### TEXT PASSAGE
The Pandemic and the Undercurrent of Anger
My husband was picking up takeout last night. He was surprised to see that the restaurant was packed and no one appeared to be concerned about social distancing. COVID-19 cases are exploding in our state, but that hasn’t deterred us from partying, apparently.
In the meantime, we’re still waiting to hear what will happen with our school district this fall. Back in spring, I thought the closures would only last a few weeks, two months tops. That timeline seems laughable now, but it should have been achievable. Just not for our country.
“Mom, what’s a word for when you’re a little bit angry?” my nine-year-old asked recently.
“Irritated,” I offered.
Did she realize she was seeing into my soul? Because I’ve definitely felt baseline irritated lately. The little things annoy me more than they should: Our dog barking psychotically at the mail carrier, the random person passing me too closely on the street.
I’m not just irritated, though; I’m probably due for a massive meltdown. I know I should be grateful my family and I are healthy and together — and I am. But like a lot of people right now, I’m also angry.
Angry that our government has bungled its response to this pandemic from Day One and lacks the courage and integrity to correct its stunning mistakes.
Angry that systemic racism continues to persist, with tragic consequences, in a country that touts itself as the land of the free.
Angry that so many states, including mine, rushed to reopen bars, restaurants, and shops and failed to prioritize schools.

### DATA SECTION
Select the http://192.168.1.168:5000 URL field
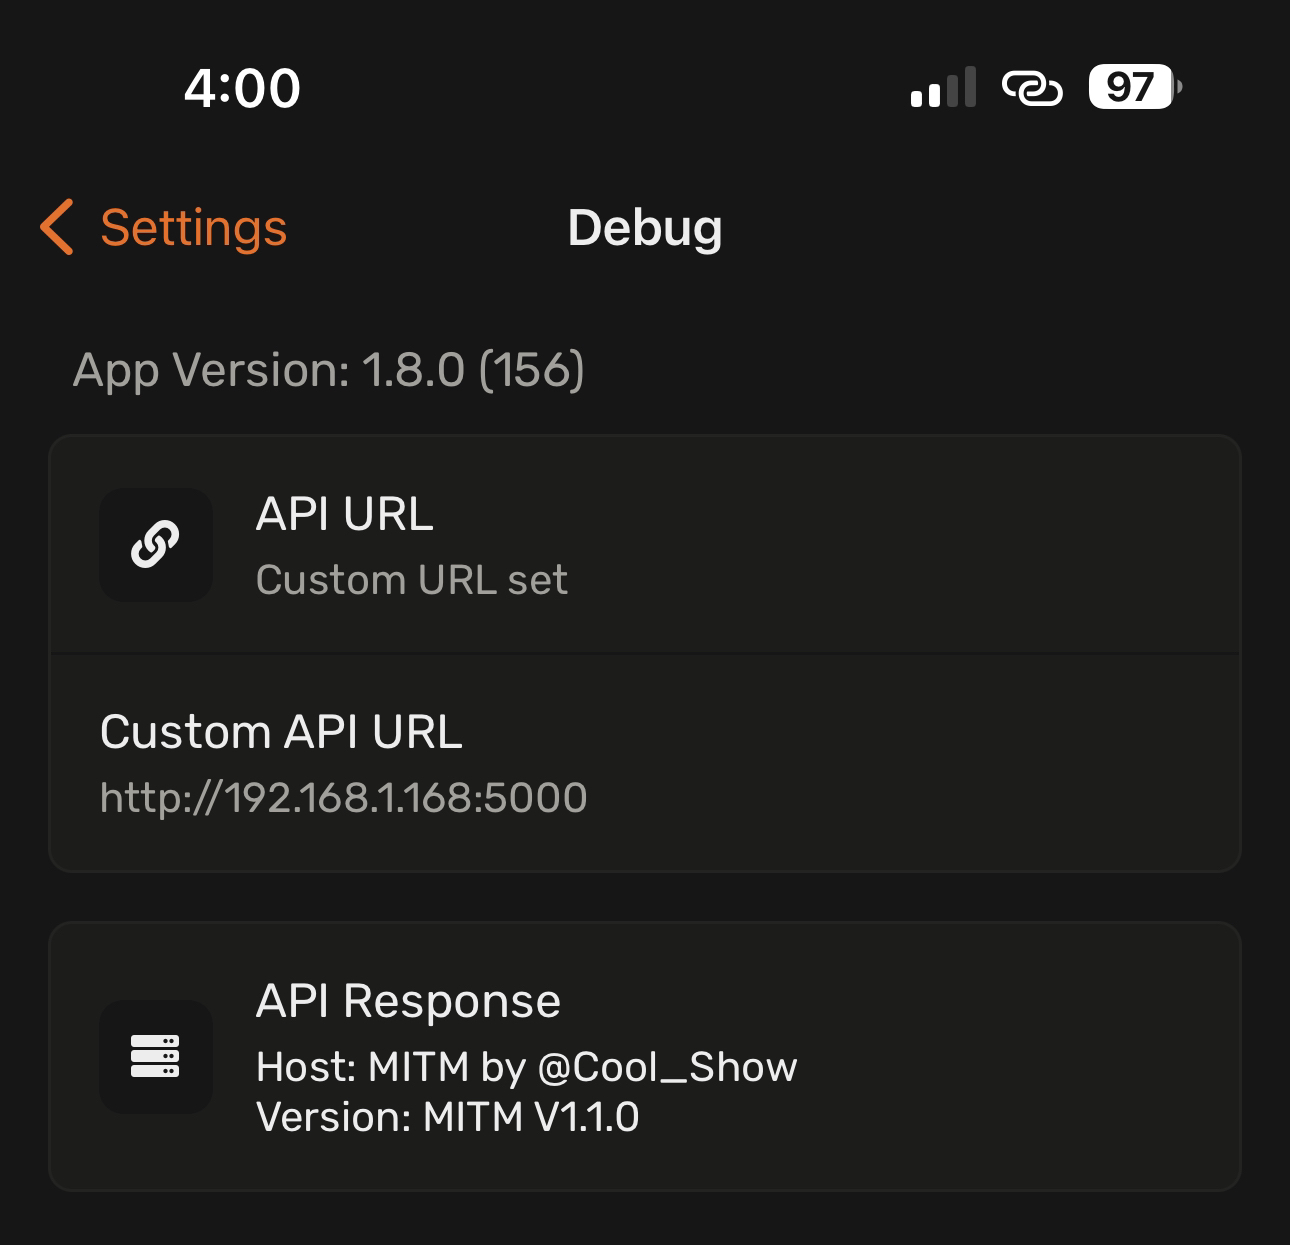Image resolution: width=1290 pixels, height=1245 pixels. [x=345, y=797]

### SET OF TASKS
a. In the piece about pandemic anger, what word does the parent suggest when the nine-year-old asks for a word meaning a little bit angry?
b. Continue the piece about the pandemic and anger from its last sentence.

### PER-TASK OUTPUTS
a. "Irritated."

b.
Angry that there are people strolling around unmasked in crowded indoor spaces while health care workers are still — yes, four months later!! — struggling to secure enough PPE to prevent more people from getting sick and dying.
Sometimes I’m able to channel the rage into actions, both meaningful and mundane. I pitch stories, collect rejections, then pitch some more. I make sure I’m set up to vote absentee. I network and have virtual coffee dates, listen, read. Walk the dog, clean the kitchen maniacally, convince the kids to bike alongside me as I run in the sweltering heat. Try my hand at gardening and quickly realize I’ll never have a green thumb.
Taking action, doing something, makes me feel better. Hopeful.
But it’s not enough. The undercurrent of anger I’ve felt since the beginning of this pandemic never goes away. It’s always there, simmering. Reminding me how far we have to go before we see the end of this, and how different it could have been.